• **PROVIDED RECORDS**
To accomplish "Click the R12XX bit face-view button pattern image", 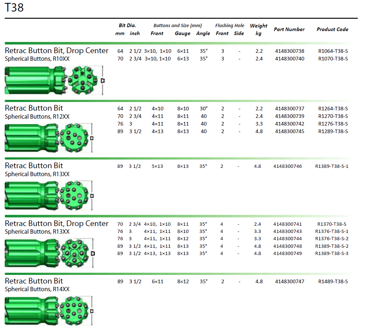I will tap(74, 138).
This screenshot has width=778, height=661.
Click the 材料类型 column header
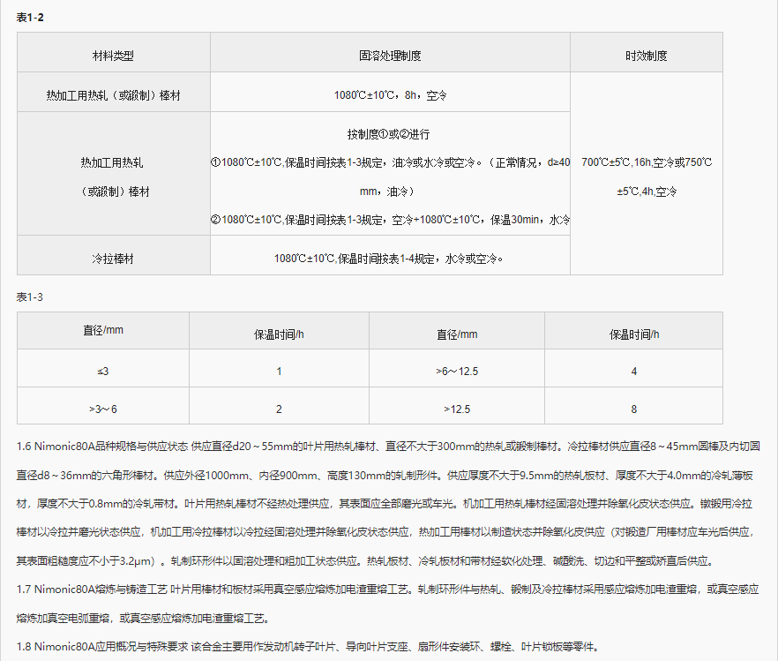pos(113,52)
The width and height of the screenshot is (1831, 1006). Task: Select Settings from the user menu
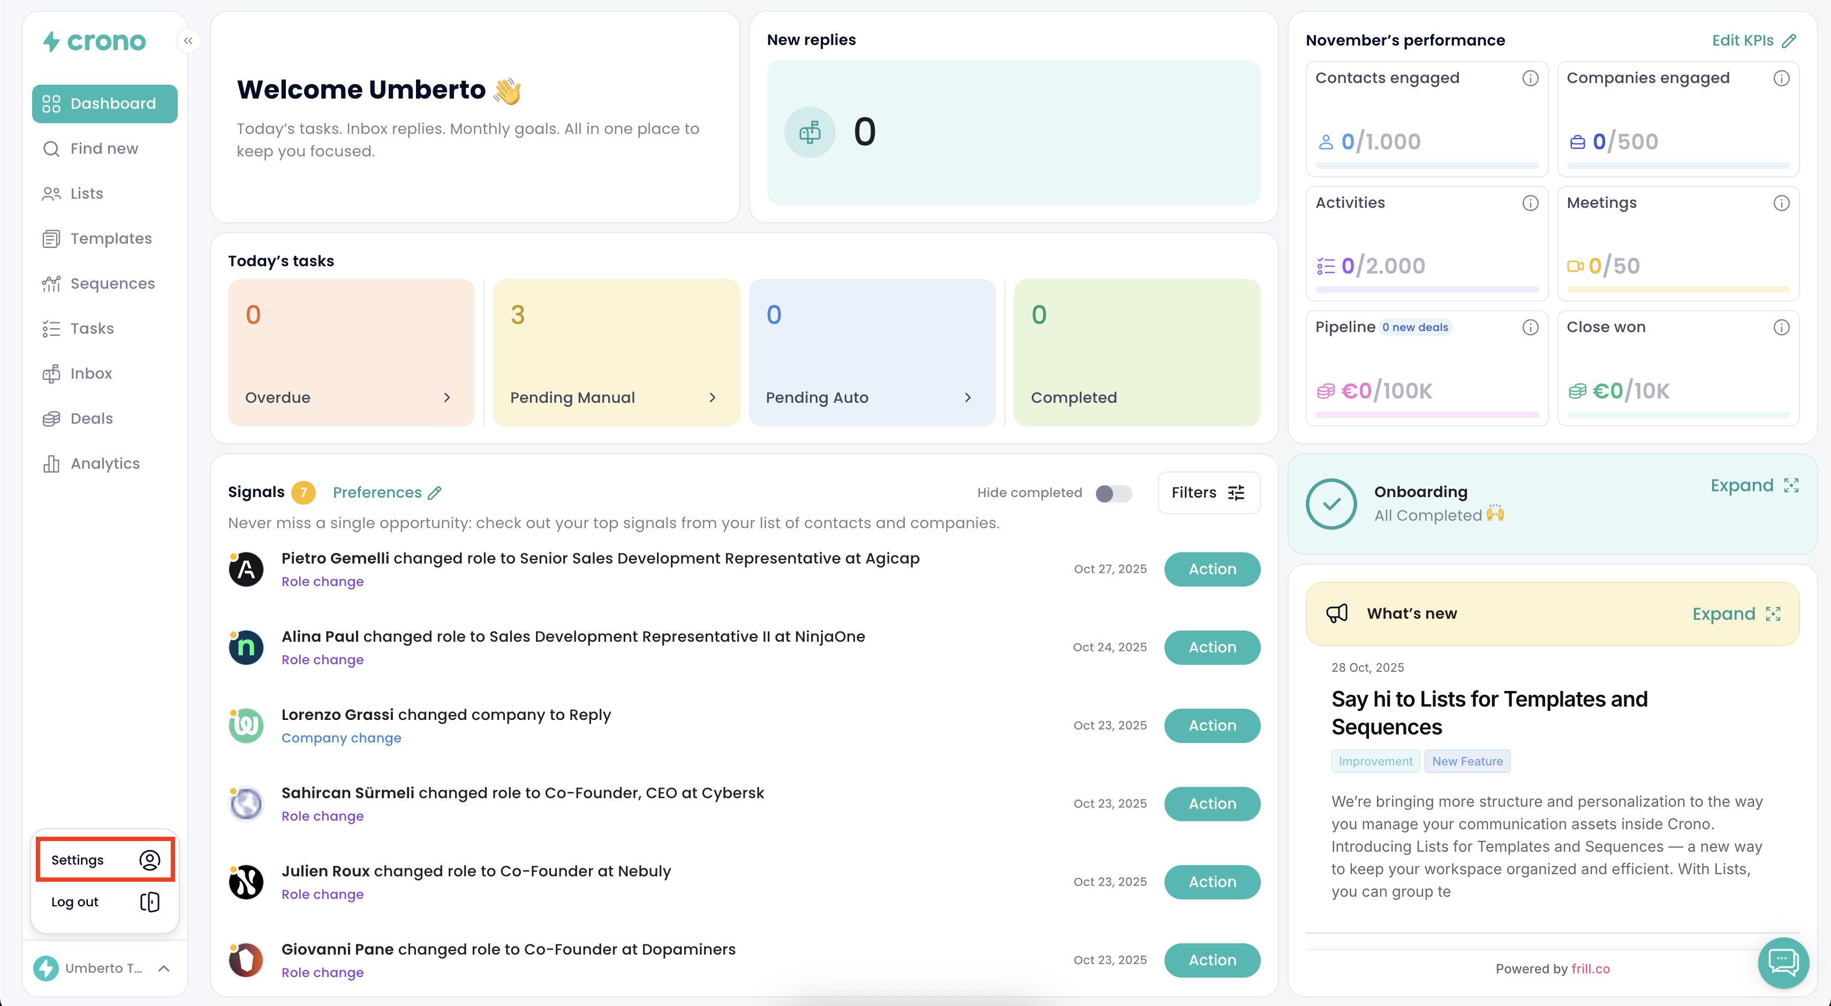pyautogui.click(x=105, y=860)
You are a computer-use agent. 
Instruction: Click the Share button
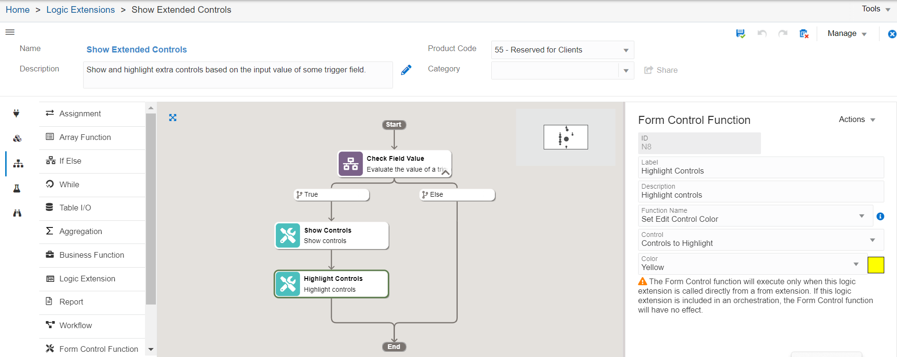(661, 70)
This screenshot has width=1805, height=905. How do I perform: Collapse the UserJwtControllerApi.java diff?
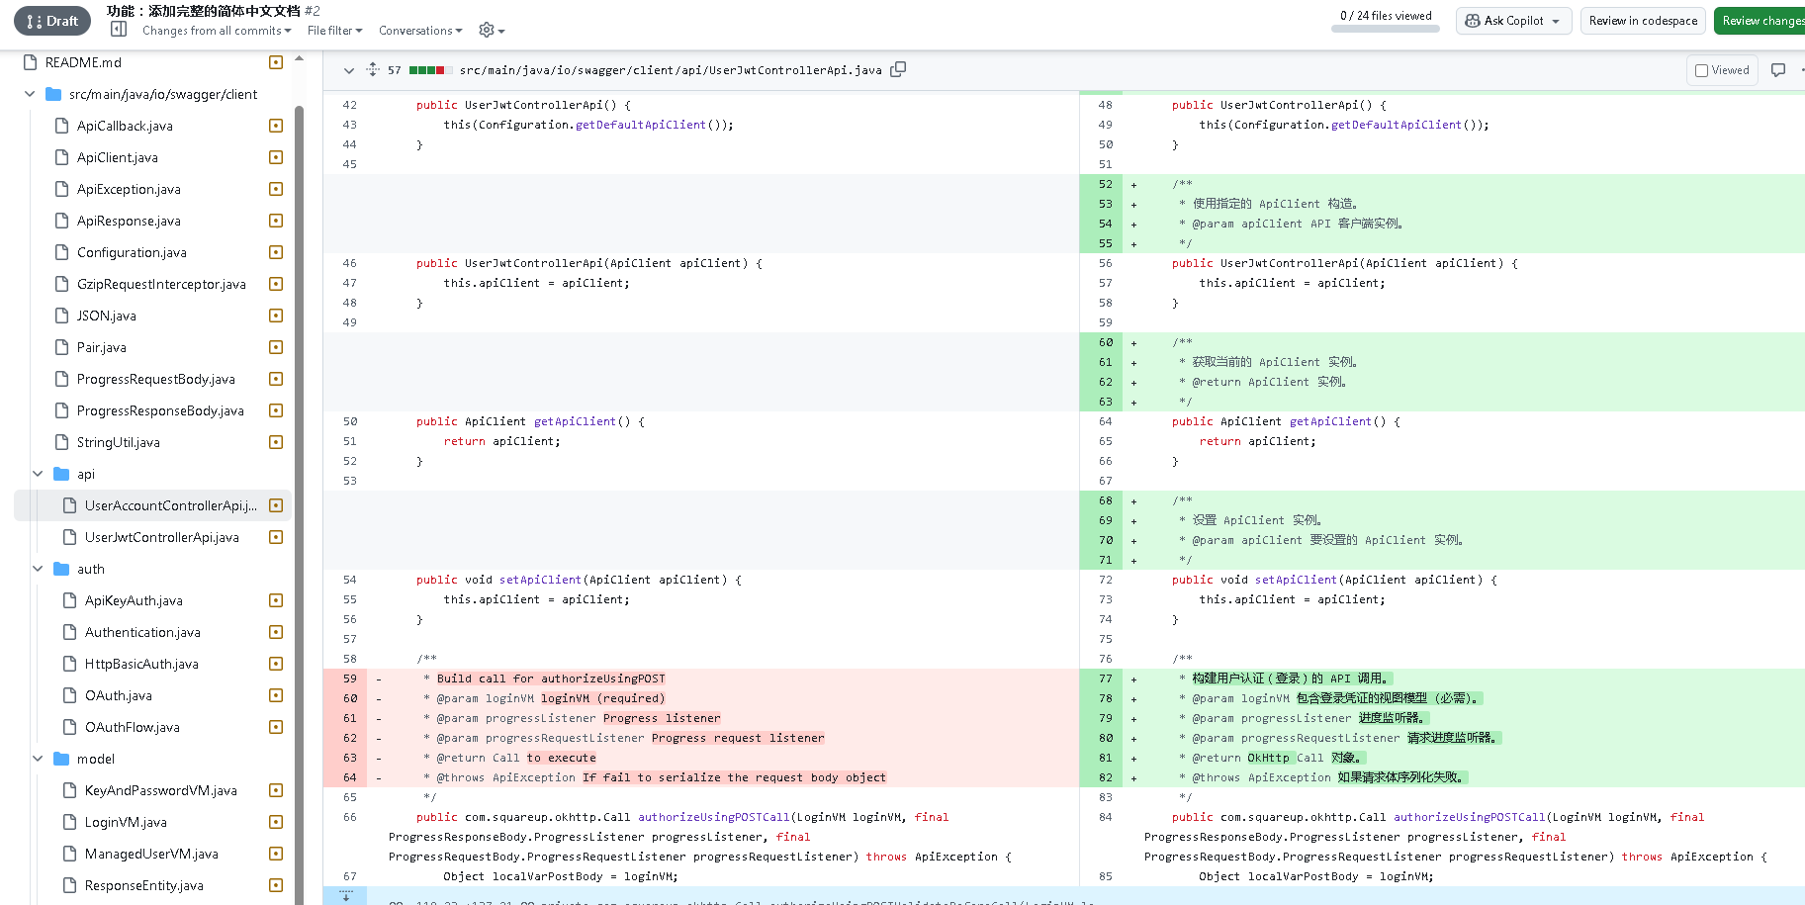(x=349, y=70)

• **WORK TASK**
No pictures belong in the copy; quote exactly the lines from the line containing "Instruction: Click the Share button" through the final line of the material, both ends included.

• **ANSWER TO THE PROBLEM**
Instruction: Click the Share button
(661, 70)
This screenshot has width=1805, height=905. How do I perform: Collapse the UserJwtControllerApi.java diff?
(x=349, y=70)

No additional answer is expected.